• [How to complete this task]
Output the records below again, precisely as they are written.

• [Exercise materials]
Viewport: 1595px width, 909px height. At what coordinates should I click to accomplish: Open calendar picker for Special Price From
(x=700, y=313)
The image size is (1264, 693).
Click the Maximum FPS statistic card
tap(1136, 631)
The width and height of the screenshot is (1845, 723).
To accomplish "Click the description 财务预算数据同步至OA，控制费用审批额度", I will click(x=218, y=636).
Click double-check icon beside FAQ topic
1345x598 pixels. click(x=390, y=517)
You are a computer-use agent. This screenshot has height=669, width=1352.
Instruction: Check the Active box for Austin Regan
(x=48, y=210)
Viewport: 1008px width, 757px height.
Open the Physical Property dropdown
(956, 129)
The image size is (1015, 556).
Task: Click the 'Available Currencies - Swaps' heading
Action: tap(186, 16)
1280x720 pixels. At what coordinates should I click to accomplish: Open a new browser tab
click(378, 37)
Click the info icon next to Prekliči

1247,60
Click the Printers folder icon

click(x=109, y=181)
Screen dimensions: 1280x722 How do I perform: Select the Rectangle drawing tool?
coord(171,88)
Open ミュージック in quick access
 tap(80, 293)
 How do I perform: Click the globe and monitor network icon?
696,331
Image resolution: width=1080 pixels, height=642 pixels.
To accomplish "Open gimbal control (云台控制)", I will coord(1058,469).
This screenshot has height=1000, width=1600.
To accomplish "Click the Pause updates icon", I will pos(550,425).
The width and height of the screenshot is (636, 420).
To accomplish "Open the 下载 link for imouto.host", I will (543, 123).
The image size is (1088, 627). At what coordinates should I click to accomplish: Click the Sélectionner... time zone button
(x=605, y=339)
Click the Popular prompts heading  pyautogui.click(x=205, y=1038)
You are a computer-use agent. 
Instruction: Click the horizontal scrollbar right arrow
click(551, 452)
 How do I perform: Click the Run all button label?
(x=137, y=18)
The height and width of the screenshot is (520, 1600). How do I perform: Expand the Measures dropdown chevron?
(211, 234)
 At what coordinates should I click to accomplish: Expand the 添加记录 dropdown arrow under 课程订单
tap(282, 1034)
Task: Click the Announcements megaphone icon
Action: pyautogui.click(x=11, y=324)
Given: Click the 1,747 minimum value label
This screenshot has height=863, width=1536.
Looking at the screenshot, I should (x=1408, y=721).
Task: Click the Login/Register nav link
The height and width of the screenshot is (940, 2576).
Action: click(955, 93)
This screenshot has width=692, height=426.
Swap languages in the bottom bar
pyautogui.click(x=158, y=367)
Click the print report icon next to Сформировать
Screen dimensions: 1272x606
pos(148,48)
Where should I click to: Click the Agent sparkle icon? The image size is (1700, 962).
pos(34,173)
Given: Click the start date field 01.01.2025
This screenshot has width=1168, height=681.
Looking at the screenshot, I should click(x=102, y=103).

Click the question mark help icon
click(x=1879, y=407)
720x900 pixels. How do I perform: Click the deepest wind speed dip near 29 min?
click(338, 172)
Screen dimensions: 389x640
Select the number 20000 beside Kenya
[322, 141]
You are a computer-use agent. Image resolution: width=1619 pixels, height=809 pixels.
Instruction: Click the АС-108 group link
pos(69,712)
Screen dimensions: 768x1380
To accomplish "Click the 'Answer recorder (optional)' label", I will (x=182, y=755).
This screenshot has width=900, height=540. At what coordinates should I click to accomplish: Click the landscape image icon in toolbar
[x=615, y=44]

• [Solution]
Viewport: 1595px width, 909px height. At what coordinates should I click to accomplish: Open calendar picker for Special Price From
(x=700, y=313)
The image size is (1264, 693).
Click the Maximum FPS statistic card
tap(1136, 631)
The width and height of the screenshot is (1845, 723).
To accomplish "Click the description 财务预算数据同步至OA，控制费用审批额度", I will click(x=218, y=636).
Click double-check icon beside FAQ topic
1345x598 pixels. click(x=390, y=517)
You are a computer-use agent. This screenshot has height=669, width=1352.
Instruction: Check the Active box for Austin Regan
(x=48, y=210)
Viewport: 1008px width, 757px height.
Open the Physical Property dropdown
(956, 129)
The image size is (1015, 556).
Task: Click the 'Available Currencies - Swaps' heading
Action: tap(186, 16)
1280x720 pixels. At what coordinates should I click to accomplish: Open a new browser tab
click(378, 37)
Click the info icon next to Prekliči

1247,60
Click the Printers folder icon

click(x=109, y=181)
Screen dimensions: 1280x722 How do I perform: Select the Rectangle drawing tool?
coord(171,88)
Open ミュージック in quick access
 tap(80, 293)
 How do I perform: Click the globe and monitor network icon?
696,331
Image resolution: width=1080 pixels, height=642 pixels.
To accomplish "Open gimbal control (云台控制)", I will coord(1058,469).
This screenshot has height=1000, width=1600.
To accomplish "Click the Pause updates icon", I will pos(550,425).
The width and height of the screenshot is (636, 420).
To accomplish "Open the 下载 link for imouto.host", I will (543, 123).
The image size is (1088, 627). At what coordinates should I click to accomplish: Click the Sélectionner... time zone button
(x=605, y=339)
Click the Popular prompts heading  pyautogui.click(x=205, y=1038)
You are a computer-use agent. 
Instruction: Click the horizontal scrollbar right arrow
click(551, 452)
 How do I perform: Click the Run all button label?
(x=137, y=18)
The height and width of the screenshot is (520, 1600). How do I perform: Expand the Measures dropdown chevron?
(211, 234)
 At what coordinates should I click to accomplish: Expand the 添加记录 dropdown arrow under 课程订单
tap(282, 1034)
Task: Click the Announcements megaphone icon
Action: pyautogui.click(x=11, y=324)
Given: Click the 1,747 minimum value label
This screenshot has height=863, width=1536.
Looking at the screenshot, I should (x=1408, y=721).
Task: Click the Login/Register nav link
The height and width of the screenshot is (940, 2576).
Action: click(955, 93)
This screenshot has width=692, height=426.
Swap languages in the bottom bar
pyautogui.click(x=158, y=367)
Click the print report icon next to Сформировать
Screen dimensions: 1272x606
pos(148,48)
Where should I click to: Click the Agent sparkle icon? The image size is (1700, 962).
pos(34,173)
Given: Click the start date field 01.01.2025
This screenshot has width=1168, height=681.
Looking at the screenshot, I should click(x=102, y=103).

Click the question mark help icon
click(x=1879, y=407)
720x900 pixels. How do I perform: Click the deepest wind speed dip near 29 min?
click(338, 172)
Screen dimensions: 389x640
Select the number 20000 beside Kenya
[322, 141]
You are a computer-use agent. Image resolution: width=1619 pixels, height=809 pixels.
Instruction: Click the АС-108 group link
pos(69,712)
Screen dimensions: 768x1380
To accomplish "Click the 'Answer recorder (optional)' label", I will (x=182, y=755).
This screenshot has width=900, height=540. At what coordinates should I click to accomplish: Click the landscape image icon in toolbar
[x=615, y=44]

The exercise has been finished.